| WHAT YOU WILL DO |
Find the line with "Click the Machine Limits(Min/Max) header text" in the data below. Repeat it and every line after it up to the end, exactly, but drop the pictures.

━━ DATA TO PROCESS ━━

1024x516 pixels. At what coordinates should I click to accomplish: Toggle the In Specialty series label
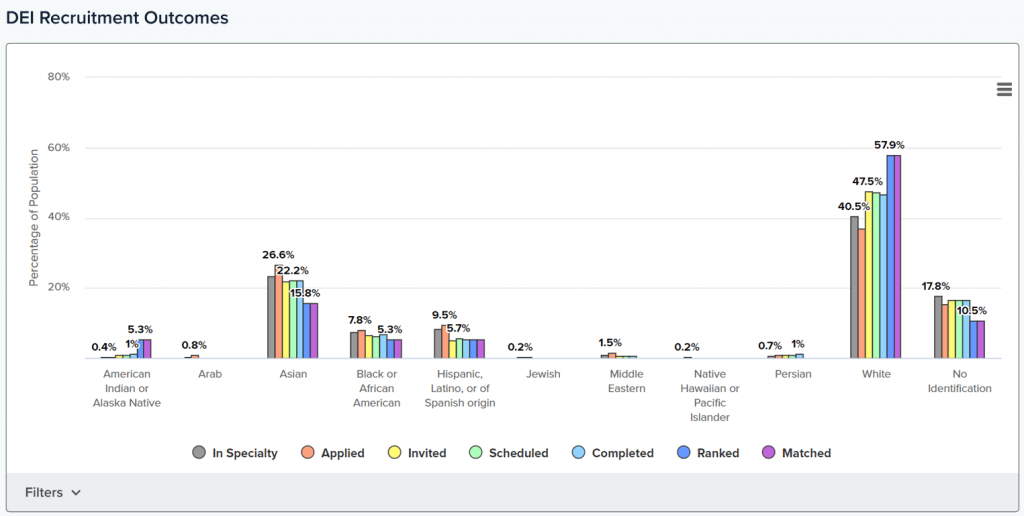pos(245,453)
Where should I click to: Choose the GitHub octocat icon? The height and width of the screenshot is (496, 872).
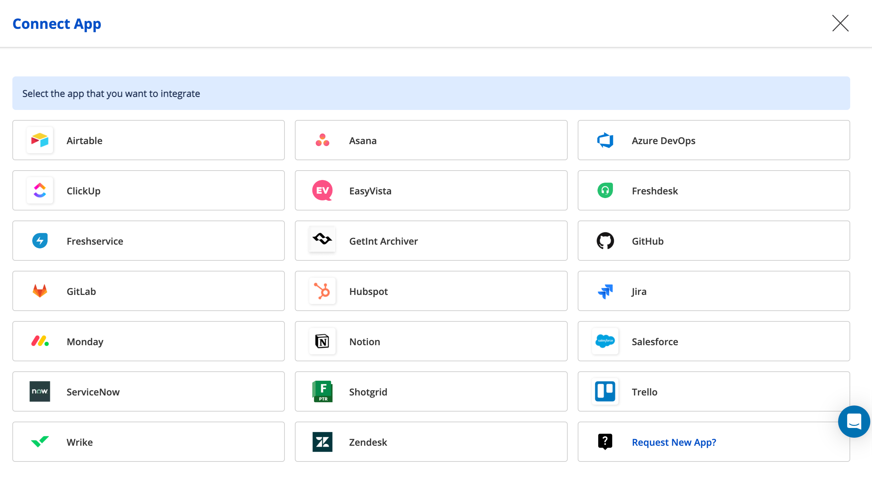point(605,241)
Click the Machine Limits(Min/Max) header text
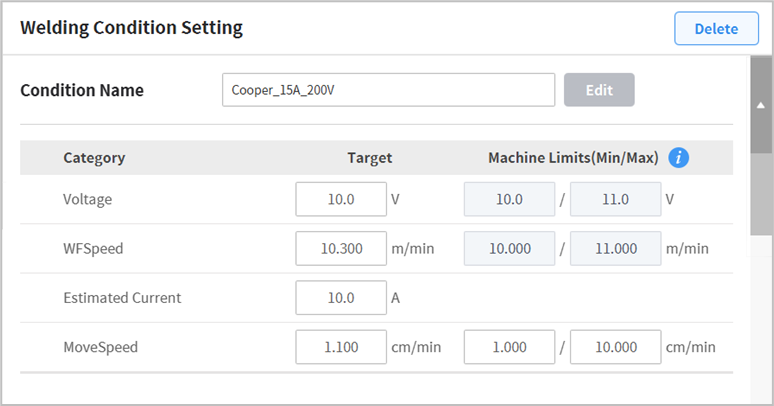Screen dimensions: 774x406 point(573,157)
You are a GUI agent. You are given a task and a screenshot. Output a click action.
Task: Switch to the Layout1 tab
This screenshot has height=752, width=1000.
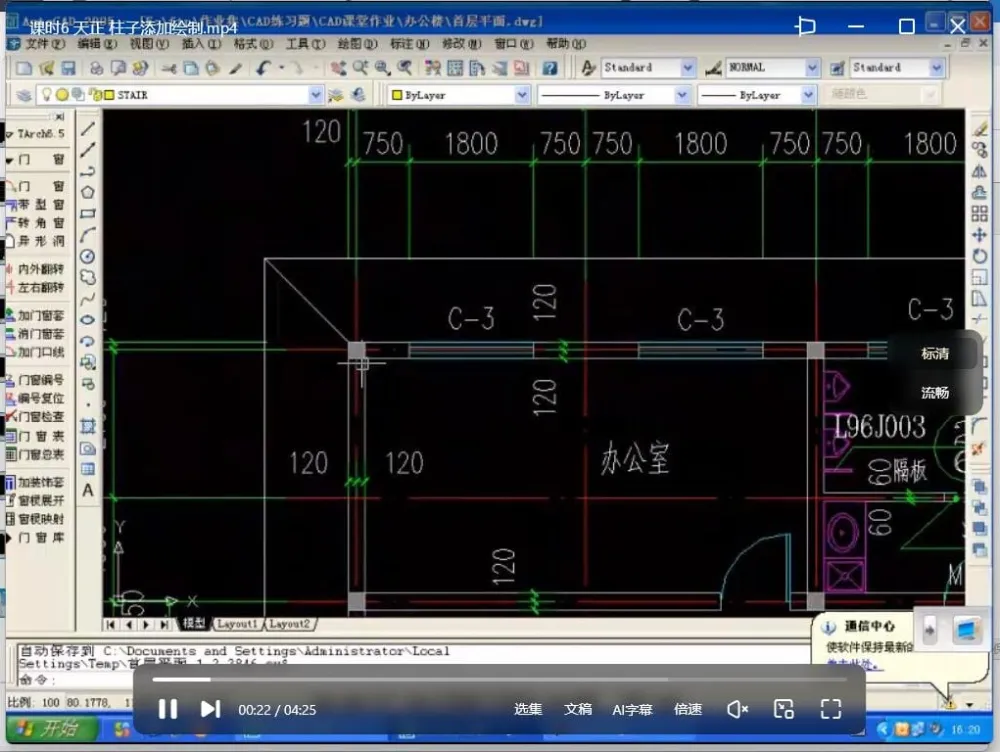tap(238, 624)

━━━

| EXERCISE RESPONSE |
Click the Machine Limits(Min/Max) header text
Screen dimensions: 774x406 point(573,157)
You are a GUI agent. You are given a task and a screenshot. Output a click action.
Task: Switch to the Layout1 tab
This screenshot has height=752, width=1000.
tap(238, 624)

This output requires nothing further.